__Problem to work on__: Would you print exactly the lines that begin the listing and continue through the line holding "Inicio (409, 63)"? No pictures, please.

'''

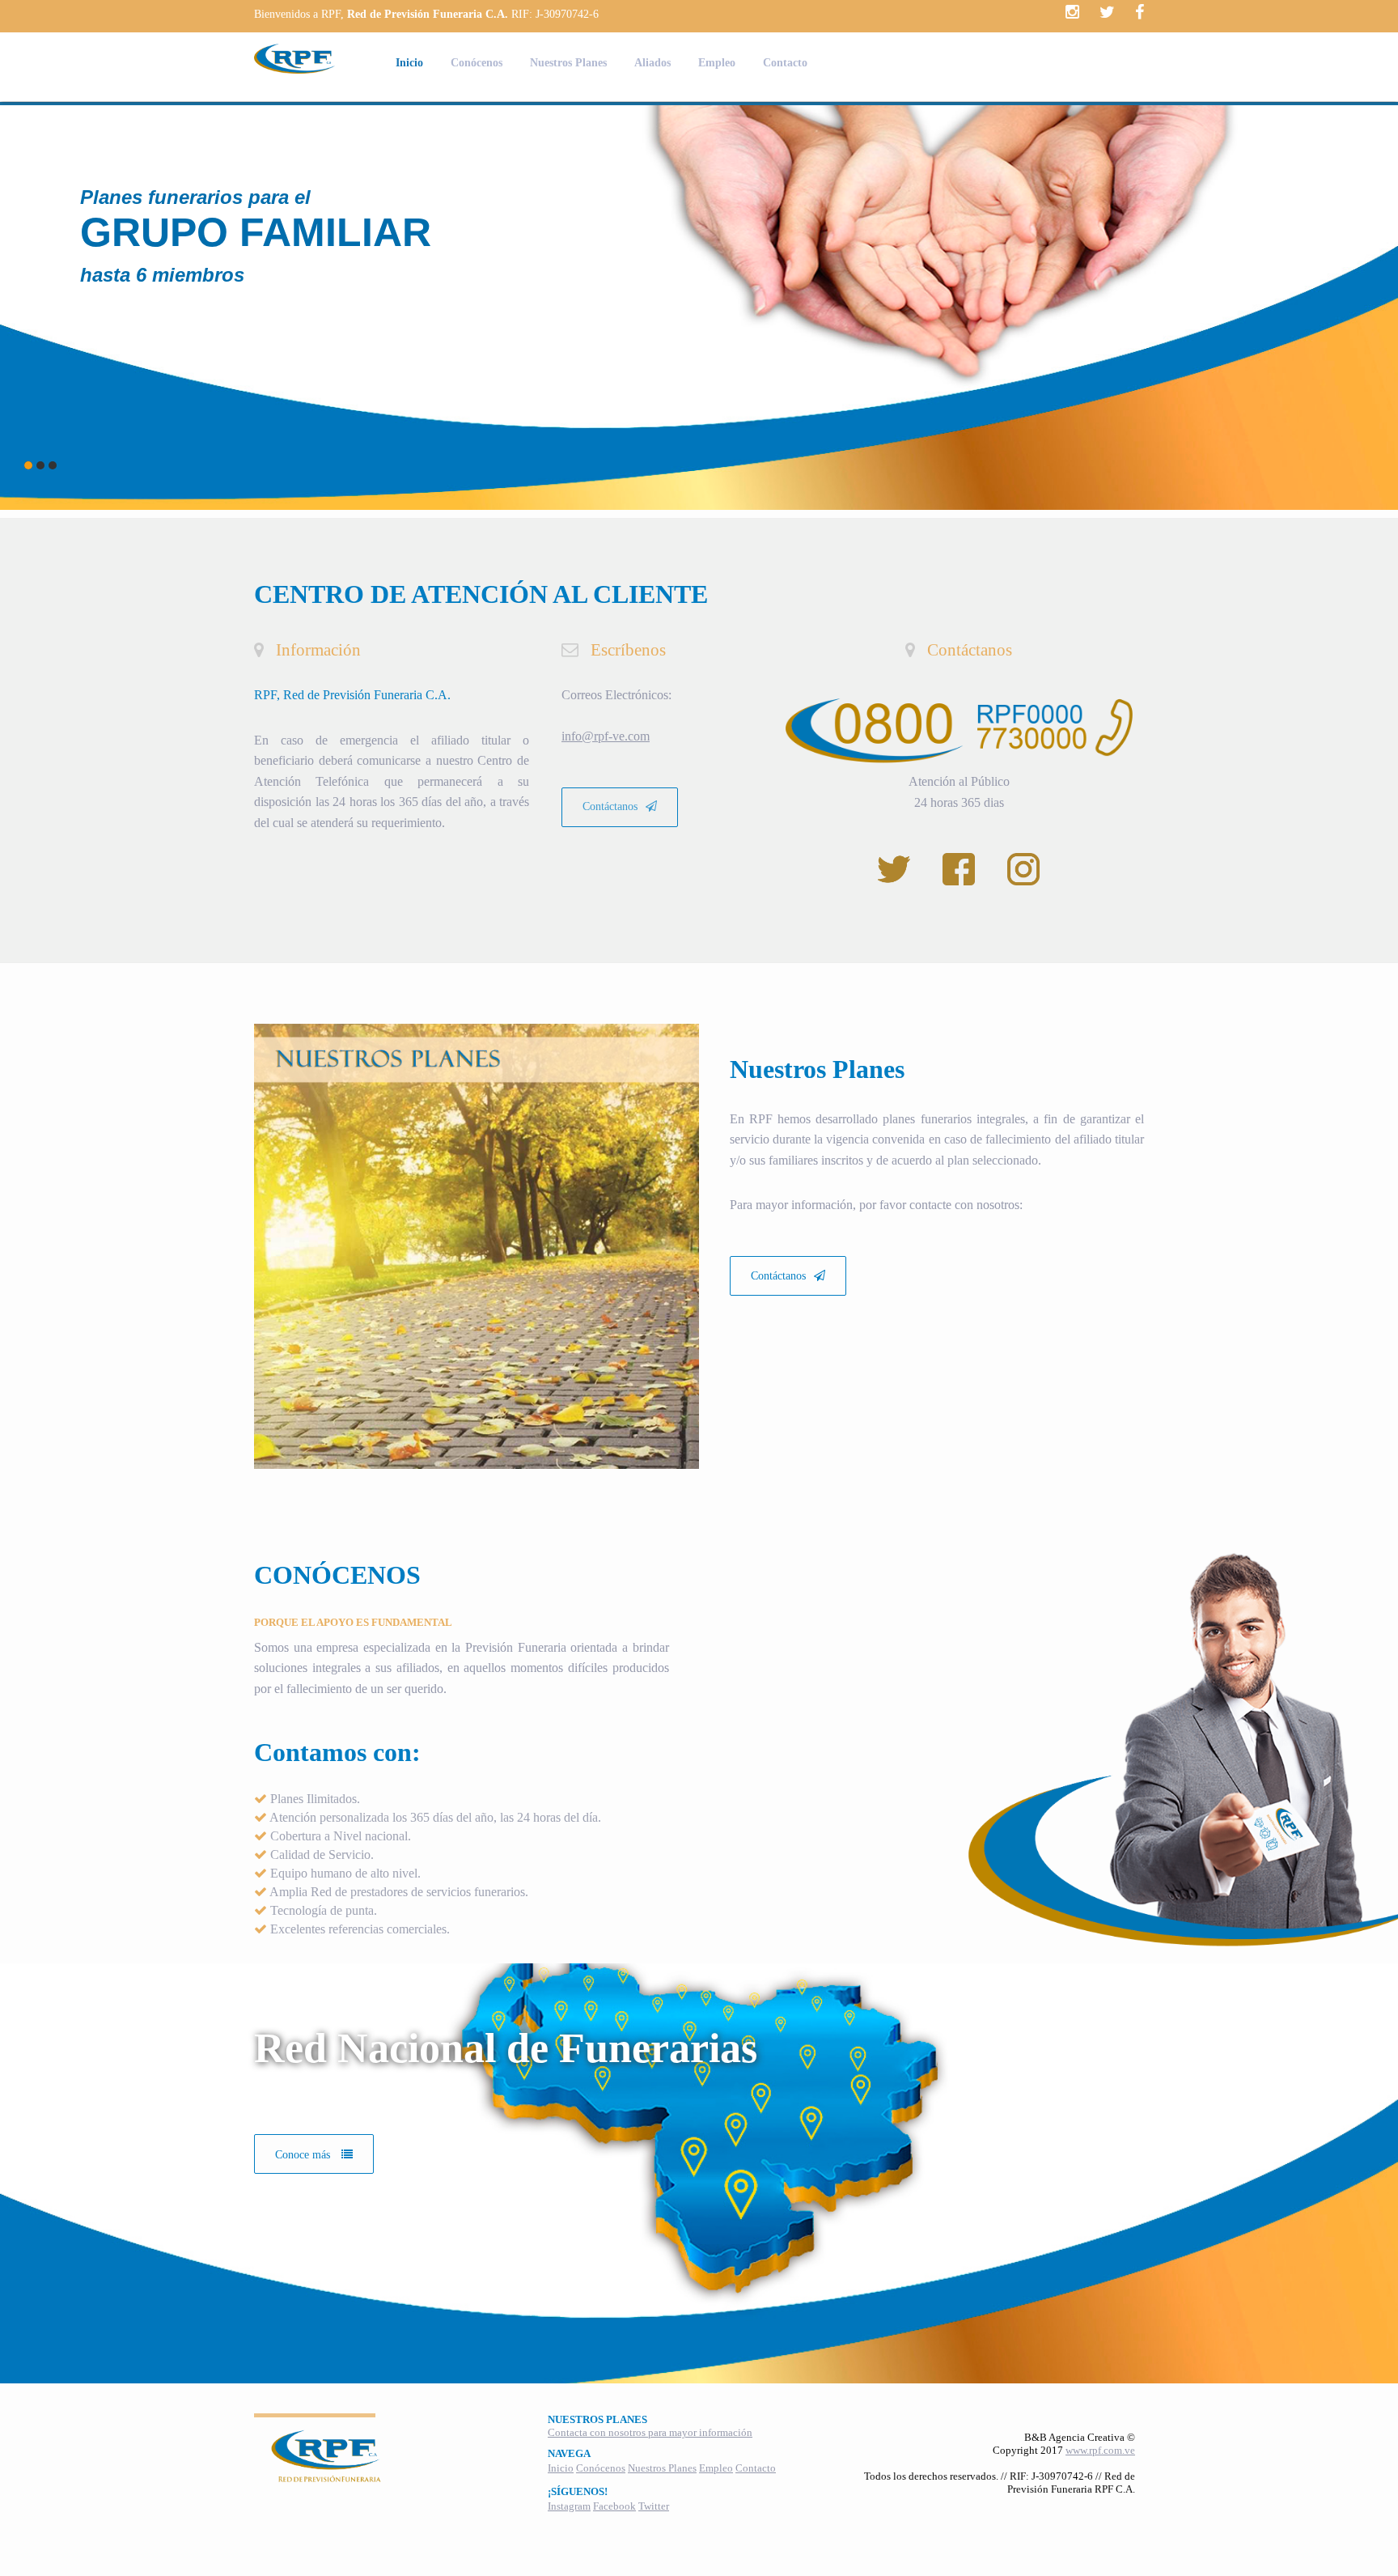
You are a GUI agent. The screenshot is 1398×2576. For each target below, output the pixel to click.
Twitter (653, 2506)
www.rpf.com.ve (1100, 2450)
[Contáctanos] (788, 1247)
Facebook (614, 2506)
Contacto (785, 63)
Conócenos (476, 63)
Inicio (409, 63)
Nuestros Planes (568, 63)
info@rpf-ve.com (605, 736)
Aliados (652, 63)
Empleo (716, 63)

'''

__Problem solution__:
You are a GUI agent. The screenshot is 1398×2576. For each target below, output the pixel to click.
Twitter (653, 2506)
www.rpf.com.ve (1100, 2450)
[Contáctanos] (788, 1247)
Facebook (614, 2506)
Contacto (785, 63)
Conócenos (476, 63)
Inicio (409, 63)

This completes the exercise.